Records from a collection
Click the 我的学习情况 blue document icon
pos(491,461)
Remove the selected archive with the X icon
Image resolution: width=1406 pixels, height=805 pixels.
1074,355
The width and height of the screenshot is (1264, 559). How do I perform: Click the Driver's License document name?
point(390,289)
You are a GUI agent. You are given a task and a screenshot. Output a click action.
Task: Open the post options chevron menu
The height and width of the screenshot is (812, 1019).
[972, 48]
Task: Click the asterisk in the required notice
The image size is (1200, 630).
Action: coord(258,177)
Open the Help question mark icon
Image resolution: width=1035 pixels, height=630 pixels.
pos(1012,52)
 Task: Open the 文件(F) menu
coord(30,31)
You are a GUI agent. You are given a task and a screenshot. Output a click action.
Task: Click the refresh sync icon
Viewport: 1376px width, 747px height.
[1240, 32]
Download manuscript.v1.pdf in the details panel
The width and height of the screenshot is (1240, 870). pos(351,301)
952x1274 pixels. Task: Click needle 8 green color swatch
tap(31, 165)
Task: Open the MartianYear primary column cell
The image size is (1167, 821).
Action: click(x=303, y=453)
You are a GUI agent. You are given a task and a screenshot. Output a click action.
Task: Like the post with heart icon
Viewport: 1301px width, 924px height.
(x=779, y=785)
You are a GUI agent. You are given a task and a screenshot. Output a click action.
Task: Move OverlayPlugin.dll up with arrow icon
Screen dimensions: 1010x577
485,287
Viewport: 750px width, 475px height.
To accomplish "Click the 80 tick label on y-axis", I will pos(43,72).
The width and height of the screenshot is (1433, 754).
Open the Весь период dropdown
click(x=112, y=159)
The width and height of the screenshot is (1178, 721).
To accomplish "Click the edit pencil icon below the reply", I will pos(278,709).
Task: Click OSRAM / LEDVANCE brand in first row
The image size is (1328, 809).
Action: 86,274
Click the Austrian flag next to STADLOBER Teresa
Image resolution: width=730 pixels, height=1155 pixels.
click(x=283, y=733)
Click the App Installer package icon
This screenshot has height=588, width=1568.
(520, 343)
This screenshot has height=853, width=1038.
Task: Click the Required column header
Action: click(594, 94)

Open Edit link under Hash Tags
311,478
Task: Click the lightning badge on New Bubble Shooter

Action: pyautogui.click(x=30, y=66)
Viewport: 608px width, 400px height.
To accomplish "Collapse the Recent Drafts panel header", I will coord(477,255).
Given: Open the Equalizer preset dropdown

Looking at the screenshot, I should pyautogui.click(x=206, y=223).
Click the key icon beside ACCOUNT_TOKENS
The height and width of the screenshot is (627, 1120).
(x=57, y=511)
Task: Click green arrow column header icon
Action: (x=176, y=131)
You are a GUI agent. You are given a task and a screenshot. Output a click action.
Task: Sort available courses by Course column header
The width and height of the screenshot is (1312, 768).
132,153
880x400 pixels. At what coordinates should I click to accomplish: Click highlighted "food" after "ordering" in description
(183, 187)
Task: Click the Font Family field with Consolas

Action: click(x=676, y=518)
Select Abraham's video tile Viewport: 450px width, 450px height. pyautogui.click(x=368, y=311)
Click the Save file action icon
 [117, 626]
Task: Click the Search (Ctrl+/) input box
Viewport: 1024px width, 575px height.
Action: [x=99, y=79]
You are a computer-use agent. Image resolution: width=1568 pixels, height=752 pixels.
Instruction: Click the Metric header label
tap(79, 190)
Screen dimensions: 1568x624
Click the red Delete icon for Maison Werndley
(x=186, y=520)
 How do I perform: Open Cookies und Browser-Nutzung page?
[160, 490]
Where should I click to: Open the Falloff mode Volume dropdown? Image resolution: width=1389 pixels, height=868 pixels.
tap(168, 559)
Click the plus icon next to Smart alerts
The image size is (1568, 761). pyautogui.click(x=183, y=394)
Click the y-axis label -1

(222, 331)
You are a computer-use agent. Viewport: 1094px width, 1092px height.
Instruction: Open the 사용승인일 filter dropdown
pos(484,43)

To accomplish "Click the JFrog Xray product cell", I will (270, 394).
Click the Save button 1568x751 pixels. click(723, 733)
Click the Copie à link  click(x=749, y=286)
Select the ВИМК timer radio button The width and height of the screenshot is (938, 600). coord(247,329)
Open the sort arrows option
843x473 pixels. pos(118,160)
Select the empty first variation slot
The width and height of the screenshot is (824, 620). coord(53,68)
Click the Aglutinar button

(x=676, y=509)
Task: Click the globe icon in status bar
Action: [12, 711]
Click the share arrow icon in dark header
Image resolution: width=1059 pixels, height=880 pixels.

● Prompt: Your job is to reproduce the data in full, with every line intact.

● Answer section:
Click the 我的学习情况 blue document icon
pos(491,461)
Remove the selected archive with the X icon
Image resolution: width=1406 pixels, height=805 pixels.
1074,355
The width and height of the screenshot is (1264, 559). How do I perform: Click the Driver's License document name?
point(390,289)
You are a GUI agent. You are given a task and a screenshot. Output a click action.
Task: Open the post options chevron menu
The height and width of the screenshot is (812, 1019).
[972, 48]
Task: Click the asterisk in the required notice
The image size is (1200, 630).
Action: coord(258,177)
Open the Help question mark icon
Image resolution: width=1035 pixels, height=630 pixels.
pos(1012,52)
 Task: Open the 文件(F) menu
coord(30,31)
You are a GUI agent. You are given a task and a screenshot. Output a click action.
Task: Click the refresh sync icon
Viewport: 1376px width, 747px height.
[1240, 32]
Download manuscript.v1.pdf in the details panel
The width and height of the screenshot is (1240, 870). pos(351,301)
952x1274 pixels. Task: Click needle 8 green color swatch
tap(31, 165)
Task: Open the MartianYear primary column cell
The image size is (1167, 821).
Action: click(x=303, y=453)
You are a GUI agent. You are given a task and a screenshot. Output a click action.
Task: Like the post with heart icon
Viewport: 1301px width, 924px height.
(x=779, y=785)
You are a GUI agent. You are given a task and a screenshot. Output a click action.
Task: Move OverlayPlugin.dll up with arrow icon
Screen dimensions: 1010x577
485,287
Viewport: 750px width, 475px height.
To accomplish "Click the 80 tick label on y-axis", I will pos(43,72).
The width and height of the screenshot is (1433, 754).
Open the Весь период dropdown
click(x=112, y=159)
The width and height of the screenshot is (1178, 721).
To accomplish "Click the edit pencil icon below the reply", I will pos(278,709).
Task: Click OSRAM / LEDVANCE brand in first row
The image size is (1328, 809).
Action: 86,274
Click the Austrian flag next to STADLOBER Teresa
Image resolution: width=730 pixels, height=1155 pixels.
click(x=283, y=733)
Click the App Installer package icon
This screenshot has height=588, width=1568.
(520, 343)
This screenshot has height=853, width=1038.
Task: Click the Required column header
Action: click(594, 94)

Open Edit link under Hash Tags
311,478
Task: Click the lightning badge on New Bubble Shooter

Action: pyautogui.click(x=30, y=66)
Viewport: 608px width, 400px height.
To accomplish "Collapse the Recent Drafts panel header", I will coord(477,255).
Given: Open the Equalizer preset dropdown

Looking at the screenshot, I should pyautogui.click(x=206, y=223).
Click the key icon beside ACCOUNT_TOKENS
The height and width of the screenshot is (627, 1120).
(x=57, y=511)
Task: Click green arrow column header icon
Action: (x=176, y=131)
You are a GUI agent. You are given a task and a screenshot. Output a click action.
Task: Sort available courses by Course column header
The width and height of the screenshot is (1312, 768).
132,153
880x400 pixels. At what coordinates should I click to accomplish: Click highlighted "food" after "ordering" in description
(183, 187)
Task: Click the Font Family field with Consolas

Action: click(x=676, y=518)
Select Abraham's video tile Viewport: 450px width, 450px height. pyautogui.click(x=368, y=311)
Click the Save file action icon
 [117, 626]
Task: Click the Search (Ctrl+/) input box
Viewport: 1024px width, 575px height.
Action: [x=99, y=79]
You are a computer-use agent. Image resolution: width=1568 pixels, height=752 pixels.
Instruction: Click the Metric header label
tap(79, 190)
Screen dimensions: 1568x624
Click the red Delete icon for Maison Werndley
(x=186, y=520)
 How do I perform: Open Cookies und Browser-Nutzung page?
[160, 490]
Where should I click to: Open the Falloff mode Volume dropdown? Image resolution: width=1389 pixels, height=868 pixels.
tap(168, 559)
Click the plus icon next to Smart alerts
The image size is (1568, 761). pyautogui.click(x=183, y=394)
Click the y-axis label -1

(222, 331)
You are a computer-use agent. Viewport: 1094px width, 1092px height.
Instruction: Open the 사용승인일 filter dropdown
pos(484,43)

To accomplish "Click the JFrog Xray product cell", I will (270, 394).
Click the Save button 1568x751 pixels. click(723, 733)
Click the Copie à link  click(x=749, y=286)
Select the ВИМК timer radio button The width and height of the screenshot is (938, 600). coord(247,329)
Open the sort arrows option
843x473 pixels. pos(118,160)
Select the empty first variation slot
The width and height of the screenshot is (824, 620). coord(53,68)
Click the Aglutinar button

(x=676, y=509)
Task: Click the globe icon in status bar
Action: [12, 711]
Click the share arrow icon in dark header
Image resolution: width=1059 pixels, height=880 pixels.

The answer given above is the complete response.